Among the lines of the records, please find those that contain the word "screenshot" and copy them.

***** Source data

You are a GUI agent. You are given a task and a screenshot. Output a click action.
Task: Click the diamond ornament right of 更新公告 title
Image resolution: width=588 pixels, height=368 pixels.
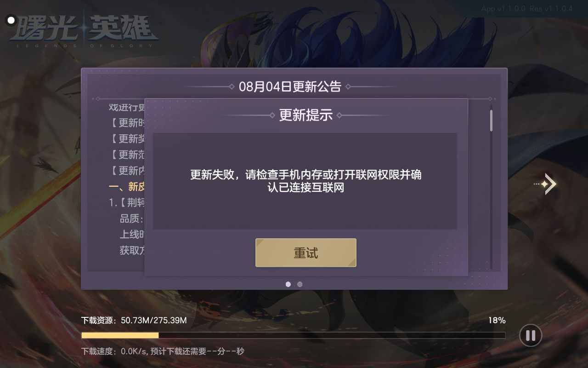348,86
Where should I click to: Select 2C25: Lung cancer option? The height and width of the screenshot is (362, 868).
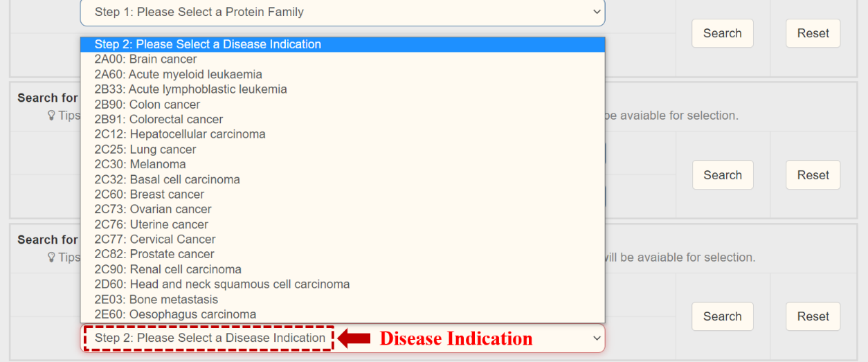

**********

Written solution
You are a GUI agent. You are given a task and a screenshot. Output a click action.
Where should I click to: Select 2C25: Lung cancer option? The height and width of the screenshot is (362, 868).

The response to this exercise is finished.